You specifically ask me to breed something that selection cannot do with a dog as a beginning (and in a smirking tone). So you ask the impossible and triumphantly exclaim the artificial selection (and NS by extension) doesn't work.
This is because you don't understand evolution by natural selection. If you did, you would not suggest such a ridiculous experiment.
GK-
I was answering your question as to what would make a "non-dog." It was clearly a partially joking response. I made absolutely no statement as to what NS can and cannot do. You misread my comment and jumped to a ridiculous conclusion, and claimed I don't understand something that was not the subject of my comment. Great work of bad faith "quote-mining."
Sean said,
As for the non-dog: let's say we reconvene in 2 million years time.
Does that mean he does not understand the life span of humans? I think he was being whimsical and was not commenting on the lifespan of humans. How bout you?
You said,
So you ask the impossible and triumphantly exclaim the artificial selection (and NS by extension) doesn't work.
I said nothing remotely like this. I actually suggested the opposite.
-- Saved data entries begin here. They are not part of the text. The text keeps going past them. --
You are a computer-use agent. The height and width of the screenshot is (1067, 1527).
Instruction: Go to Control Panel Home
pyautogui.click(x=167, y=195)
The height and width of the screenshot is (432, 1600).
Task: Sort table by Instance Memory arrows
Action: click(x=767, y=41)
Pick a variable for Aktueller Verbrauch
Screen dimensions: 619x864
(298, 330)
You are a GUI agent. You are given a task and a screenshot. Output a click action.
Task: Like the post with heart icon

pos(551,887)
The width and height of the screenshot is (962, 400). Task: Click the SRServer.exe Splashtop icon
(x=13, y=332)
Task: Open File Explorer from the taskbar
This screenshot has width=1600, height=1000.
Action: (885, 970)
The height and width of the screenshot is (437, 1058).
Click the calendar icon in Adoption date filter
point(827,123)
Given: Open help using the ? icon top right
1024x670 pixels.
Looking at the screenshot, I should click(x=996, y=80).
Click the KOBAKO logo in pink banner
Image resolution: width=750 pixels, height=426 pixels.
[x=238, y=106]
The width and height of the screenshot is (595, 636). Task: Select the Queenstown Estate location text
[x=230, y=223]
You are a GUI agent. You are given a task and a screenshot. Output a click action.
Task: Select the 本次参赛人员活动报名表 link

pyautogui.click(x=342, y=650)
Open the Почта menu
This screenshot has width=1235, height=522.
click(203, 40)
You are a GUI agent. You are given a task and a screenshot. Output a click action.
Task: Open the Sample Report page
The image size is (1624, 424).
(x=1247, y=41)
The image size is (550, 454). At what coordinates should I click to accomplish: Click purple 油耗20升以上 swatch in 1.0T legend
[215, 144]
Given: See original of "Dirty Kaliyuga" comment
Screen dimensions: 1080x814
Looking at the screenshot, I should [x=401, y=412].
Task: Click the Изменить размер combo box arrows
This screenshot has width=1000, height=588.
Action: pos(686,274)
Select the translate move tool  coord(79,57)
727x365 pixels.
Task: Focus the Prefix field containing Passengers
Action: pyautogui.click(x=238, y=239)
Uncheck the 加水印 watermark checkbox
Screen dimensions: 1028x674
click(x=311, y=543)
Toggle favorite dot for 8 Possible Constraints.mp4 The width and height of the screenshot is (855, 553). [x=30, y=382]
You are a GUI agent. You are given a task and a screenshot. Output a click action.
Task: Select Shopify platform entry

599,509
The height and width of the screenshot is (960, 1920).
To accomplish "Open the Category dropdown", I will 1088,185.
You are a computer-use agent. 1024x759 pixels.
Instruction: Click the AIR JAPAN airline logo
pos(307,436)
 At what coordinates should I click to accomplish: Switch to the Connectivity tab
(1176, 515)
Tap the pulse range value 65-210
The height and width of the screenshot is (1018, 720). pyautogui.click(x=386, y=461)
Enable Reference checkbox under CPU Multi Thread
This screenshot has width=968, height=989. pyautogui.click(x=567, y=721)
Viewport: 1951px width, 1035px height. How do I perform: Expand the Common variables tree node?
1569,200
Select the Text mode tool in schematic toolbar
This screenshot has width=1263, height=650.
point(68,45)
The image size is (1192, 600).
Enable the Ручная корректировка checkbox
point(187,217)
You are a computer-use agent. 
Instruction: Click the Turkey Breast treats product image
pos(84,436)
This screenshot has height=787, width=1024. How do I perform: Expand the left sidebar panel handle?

And you need to work on your reading comprehension skills.
I read once that a knowledgeable breeder could, starting with six dogs of dissimilar breeds, in just ten generations reverse breed to an animal of base stock such as a wolf or coyote. I’ll have to try to find that citation again.
GK>So you ask the impossible and triumphantly exclaim the artificial selection (and NS by extension) doesn't work.
Here are two quotes I mined in good faith:
lawrence>I said nothing remotely like this. I actually suggested the opposite... I made absolutely no statement as to what NS can and cannot do.
Yes you did. I was referring to your initial post, your 20-year dog experiment part 1. You made a very specific statement/prediction: "My prediction: we would end up with a lot of very similar looking mutts. Natural selection would do away with all the remarkable variety that so delighted Dawkins." This is your statement as to what NS can do.
(And, of course, I totally agree with your prediction).
In part 2 you further say, "Next experiment: same as above, but put them in an enclosed but natural environment and put in 1000 wolves with the 1000 domesticated dogs. My prediction? 1000 dead mutts. 1000 well fed wolves." Another statement as what NS can/cannot do. (And I agree again with your prediction). You quickly follow up with a mocking tone, "Viva natural selection!"
Sean and I both explained to you how to do a proper experiment, which none of us will live to see. But we don't need to do this because the grand NS experiment has already been running for a few billion years, and the evidence and results of it for it is undeniable to any rational person.
Now, Lawrence, what is the point of your experiment if not to demonstrate to us all that NS fails miserably?
You and I were talking about what I said in my comment of July 17, 2007 7:01 PM. It is disingenuous to claim now that you were talking about what I said elsewhere (in order to defend your false assertion about what I said in that comment).
Besides, the purpose of the original experiment in my original post was to show (in one situation) what natural selection does on its own, without the aid of artificial selection. I was saying nothing about what natural selection can do over millions of years.
You continue to misread my comments.
Here is the full text of the comment we were discussing:
Sean- I will meet you in 1.7 million years, but 2 million is too long to wait for that experiment. Please don't be late.
I never said that dogs are immutable and I think they are not. Regardless, why should all animals show up in the Cambrian rocks? (That bang was big enough already!)
GK- good question as to a non-dog. A cat would do. Or a sheep. What would be great is if you could take Lassie and breed me an animal with the head of a unicorn and the body of a bear. And can you add some brand new complex organs while your are at it? How bout an organ that digests barley and causes the animal to pee beer? That would be cool.
Bottom line, I don't think dog breeding proves much of anything for either side. Which brings me back to Dawkins' bad argument. As Jim notes, it does not address Behe's points.